**About this task:** In the material below, find the line that contains "Privacy Policy (1318, 100)" and the line that contains "Fabric (680, 2173)", then write out exactly those two lines and everything between them.
Extracted entries Start Marker
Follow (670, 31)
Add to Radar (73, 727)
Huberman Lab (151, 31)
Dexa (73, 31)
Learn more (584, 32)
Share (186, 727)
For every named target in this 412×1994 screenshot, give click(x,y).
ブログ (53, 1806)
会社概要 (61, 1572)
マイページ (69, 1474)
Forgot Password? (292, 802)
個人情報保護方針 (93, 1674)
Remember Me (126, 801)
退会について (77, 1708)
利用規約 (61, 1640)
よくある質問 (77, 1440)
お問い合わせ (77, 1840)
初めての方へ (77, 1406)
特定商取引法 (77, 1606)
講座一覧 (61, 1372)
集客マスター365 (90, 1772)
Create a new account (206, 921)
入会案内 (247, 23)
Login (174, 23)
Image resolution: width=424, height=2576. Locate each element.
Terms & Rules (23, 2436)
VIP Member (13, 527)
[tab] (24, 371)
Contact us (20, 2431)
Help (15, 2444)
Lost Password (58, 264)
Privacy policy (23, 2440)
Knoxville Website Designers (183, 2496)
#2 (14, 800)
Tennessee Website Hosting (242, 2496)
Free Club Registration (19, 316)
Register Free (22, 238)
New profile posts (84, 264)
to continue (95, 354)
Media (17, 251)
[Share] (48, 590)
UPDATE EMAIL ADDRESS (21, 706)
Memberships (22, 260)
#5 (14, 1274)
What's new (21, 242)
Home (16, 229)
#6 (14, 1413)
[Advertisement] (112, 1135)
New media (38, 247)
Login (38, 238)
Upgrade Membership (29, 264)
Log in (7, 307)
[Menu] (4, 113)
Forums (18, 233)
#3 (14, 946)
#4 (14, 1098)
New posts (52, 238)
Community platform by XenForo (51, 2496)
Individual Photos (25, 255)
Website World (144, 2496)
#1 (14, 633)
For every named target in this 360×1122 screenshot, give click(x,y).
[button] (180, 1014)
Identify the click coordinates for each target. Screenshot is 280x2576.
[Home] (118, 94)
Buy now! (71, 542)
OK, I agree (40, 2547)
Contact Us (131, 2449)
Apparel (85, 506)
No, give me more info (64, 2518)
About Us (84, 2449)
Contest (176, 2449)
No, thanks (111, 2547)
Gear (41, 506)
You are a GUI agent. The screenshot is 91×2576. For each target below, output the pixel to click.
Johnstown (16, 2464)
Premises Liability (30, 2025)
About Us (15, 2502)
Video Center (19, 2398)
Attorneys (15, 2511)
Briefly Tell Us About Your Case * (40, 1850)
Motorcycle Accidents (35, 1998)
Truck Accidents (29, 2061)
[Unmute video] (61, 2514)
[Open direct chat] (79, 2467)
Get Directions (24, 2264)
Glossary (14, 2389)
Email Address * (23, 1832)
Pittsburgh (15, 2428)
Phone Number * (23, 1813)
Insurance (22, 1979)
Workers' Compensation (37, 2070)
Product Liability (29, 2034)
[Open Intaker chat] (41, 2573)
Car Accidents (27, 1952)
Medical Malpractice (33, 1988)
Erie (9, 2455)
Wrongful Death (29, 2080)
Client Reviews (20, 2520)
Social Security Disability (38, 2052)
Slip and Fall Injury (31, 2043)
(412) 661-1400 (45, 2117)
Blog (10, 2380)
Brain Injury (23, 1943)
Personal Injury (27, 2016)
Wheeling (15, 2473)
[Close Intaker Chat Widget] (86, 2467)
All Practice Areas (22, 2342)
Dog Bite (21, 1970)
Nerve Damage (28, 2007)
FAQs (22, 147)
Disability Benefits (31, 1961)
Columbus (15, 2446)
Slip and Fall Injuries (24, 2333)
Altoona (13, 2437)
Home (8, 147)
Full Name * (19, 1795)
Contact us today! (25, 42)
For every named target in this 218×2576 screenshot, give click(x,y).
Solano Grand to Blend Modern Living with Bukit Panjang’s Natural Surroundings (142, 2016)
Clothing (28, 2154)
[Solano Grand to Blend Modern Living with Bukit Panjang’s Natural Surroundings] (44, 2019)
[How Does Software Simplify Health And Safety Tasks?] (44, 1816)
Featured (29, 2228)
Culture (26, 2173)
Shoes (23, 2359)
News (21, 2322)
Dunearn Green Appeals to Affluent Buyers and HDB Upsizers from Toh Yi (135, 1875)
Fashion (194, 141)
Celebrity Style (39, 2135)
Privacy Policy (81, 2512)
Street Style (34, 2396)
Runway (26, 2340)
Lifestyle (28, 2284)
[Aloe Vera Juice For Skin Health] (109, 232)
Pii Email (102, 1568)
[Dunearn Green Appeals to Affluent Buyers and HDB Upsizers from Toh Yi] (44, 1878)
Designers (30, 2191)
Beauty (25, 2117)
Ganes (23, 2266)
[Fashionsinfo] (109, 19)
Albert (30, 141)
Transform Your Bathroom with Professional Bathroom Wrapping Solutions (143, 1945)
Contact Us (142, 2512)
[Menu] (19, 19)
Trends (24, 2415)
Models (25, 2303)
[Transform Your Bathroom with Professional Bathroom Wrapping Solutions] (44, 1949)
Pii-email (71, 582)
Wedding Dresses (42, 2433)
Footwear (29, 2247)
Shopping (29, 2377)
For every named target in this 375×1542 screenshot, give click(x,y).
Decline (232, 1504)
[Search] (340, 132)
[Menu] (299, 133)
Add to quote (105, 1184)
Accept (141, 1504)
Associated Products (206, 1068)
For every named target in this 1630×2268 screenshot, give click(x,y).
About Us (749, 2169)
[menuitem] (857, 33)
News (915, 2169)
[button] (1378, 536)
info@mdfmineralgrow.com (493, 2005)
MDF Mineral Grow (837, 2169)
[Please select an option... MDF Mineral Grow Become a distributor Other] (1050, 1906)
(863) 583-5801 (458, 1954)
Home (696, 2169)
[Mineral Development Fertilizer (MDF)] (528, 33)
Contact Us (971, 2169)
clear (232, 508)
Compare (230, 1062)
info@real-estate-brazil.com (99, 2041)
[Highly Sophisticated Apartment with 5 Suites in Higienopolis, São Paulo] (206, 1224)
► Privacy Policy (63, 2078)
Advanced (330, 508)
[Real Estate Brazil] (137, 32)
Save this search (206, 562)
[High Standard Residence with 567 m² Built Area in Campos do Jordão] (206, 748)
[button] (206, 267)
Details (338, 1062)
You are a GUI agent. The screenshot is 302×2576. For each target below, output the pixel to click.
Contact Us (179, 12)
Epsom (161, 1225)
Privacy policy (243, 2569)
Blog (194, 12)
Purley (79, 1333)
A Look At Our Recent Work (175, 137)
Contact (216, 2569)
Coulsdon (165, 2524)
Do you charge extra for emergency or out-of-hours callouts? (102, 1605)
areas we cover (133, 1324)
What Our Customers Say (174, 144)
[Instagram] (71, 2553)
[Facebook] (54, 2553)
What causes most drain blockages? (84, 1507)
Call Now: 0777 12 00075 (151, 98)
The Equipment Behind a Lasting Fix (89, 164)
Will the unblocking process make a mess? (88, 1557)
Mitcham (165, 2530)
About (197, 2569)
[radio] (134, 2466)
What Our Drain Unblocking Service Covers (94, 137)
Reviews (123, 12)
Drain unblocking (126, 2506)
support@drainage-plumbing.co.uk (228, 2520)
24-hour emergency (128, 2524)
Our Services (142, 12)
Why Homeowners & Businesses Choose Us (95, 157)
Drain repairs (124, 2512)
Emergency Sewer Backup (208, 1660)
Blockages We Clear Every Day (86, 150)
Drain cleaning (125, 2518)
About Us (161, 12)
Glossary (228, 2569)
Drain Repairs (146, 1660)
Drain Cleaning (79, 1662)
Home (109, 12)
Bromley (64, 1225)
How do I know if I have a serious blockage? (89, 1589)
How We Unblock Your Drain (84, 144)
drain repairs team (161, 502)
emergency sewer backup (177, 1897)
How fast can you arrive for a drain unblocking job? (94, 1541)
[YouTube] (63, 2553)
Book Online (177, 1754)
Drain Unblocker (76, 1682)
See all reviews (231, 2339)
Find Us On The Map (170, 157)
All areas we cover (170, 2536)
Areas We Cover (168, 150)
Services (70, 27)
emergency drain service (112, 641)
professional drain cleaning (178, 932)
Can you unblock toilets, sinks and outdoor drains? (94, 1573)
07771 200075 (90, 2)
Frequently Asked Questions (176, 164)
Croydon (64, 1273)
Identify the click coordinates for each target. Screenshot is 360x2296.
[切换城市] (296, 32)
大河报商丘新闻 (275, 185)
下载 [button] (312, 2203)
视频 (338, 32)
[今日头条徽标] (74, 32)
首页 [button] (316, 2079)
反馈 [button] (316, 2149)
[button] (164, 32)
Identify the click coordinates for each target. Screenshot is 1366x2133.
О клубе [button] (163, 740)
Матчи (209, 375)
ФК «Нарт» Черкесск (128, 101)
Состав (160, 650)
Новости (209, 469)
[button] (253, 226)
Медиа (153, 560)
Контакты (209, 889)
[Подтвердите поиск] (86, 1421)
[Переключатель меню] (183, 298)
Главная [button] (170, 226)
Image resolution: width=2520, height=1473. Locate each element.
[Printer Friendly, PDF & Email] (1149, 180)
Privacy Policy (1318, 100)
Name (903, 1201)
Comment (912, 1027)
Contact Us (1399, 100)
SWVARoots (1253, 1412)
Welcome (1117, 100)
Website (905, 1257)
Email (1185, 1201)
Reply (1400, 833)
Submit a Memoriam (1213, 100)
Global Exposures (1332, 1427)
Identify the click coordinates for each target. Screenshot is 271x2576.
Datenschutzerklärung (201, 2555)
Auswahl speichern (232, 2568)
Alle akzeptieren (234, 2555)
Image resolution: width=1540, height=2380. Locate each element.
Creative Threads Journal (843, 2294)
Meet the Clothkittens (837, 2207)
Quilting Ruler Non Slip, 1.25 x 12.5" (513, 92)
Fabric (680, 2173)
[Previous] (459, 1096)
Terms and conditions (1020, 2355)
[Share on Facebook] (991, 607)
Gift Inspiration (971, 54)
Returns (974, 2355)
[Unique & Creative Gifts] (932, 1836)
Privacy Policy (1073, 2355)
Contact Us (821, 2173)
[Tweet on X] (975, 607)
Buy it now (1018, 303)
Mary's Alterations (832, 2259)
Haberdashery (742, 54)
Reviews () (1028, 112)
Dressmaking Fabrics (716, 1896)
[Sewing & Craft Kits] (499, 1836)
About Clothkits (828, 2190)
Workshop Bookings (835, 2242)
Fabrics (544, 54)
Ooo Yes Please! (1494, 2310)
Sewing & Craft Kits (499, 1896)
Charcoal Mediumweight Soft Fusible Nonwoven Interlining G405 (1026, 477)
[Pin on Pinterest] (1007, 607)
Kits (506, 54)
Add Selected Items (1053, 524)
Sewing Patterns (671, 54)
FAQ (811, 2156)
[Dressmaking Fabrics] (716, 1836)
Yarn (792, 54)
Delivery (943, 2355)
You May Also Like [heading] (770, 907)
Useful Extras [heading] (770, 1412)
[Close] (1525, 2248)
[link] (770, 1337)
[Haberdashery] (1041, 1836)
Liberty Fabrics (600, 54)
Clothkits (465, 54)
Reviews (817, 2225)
Extracted entries End Marker
**Solution to this exercise:**
Privacy Policy (1318, 100)
Name (903, 1201)
Comment (912, 1027)
Contact Us (1399, 100)
SWVARoots (1253, 1412)
Welcome (1117, 100)
Website (905, 1257)
Email (1185, 1201)
Reply (1400, 833)
Submit a Memoriam (1213, 100)
Global Exposures (1332, 1427)
Identify the click coordinates for each target. Screenshot is 271x2576.
Datenschutzerklärung (201, 2555)
Auswahl speichern (232, 2568)
Alle akzeptieren (234, 2555)
Image resolution: width=1540, height=2380. Locate each element.
Creative Threads Journal (843, 2294)
Meet the Clothkittens (837, 2207)
Quilting Ruler Non Slip, 1.25 x 12.5" (513, 92)
Fabric (680, 2173)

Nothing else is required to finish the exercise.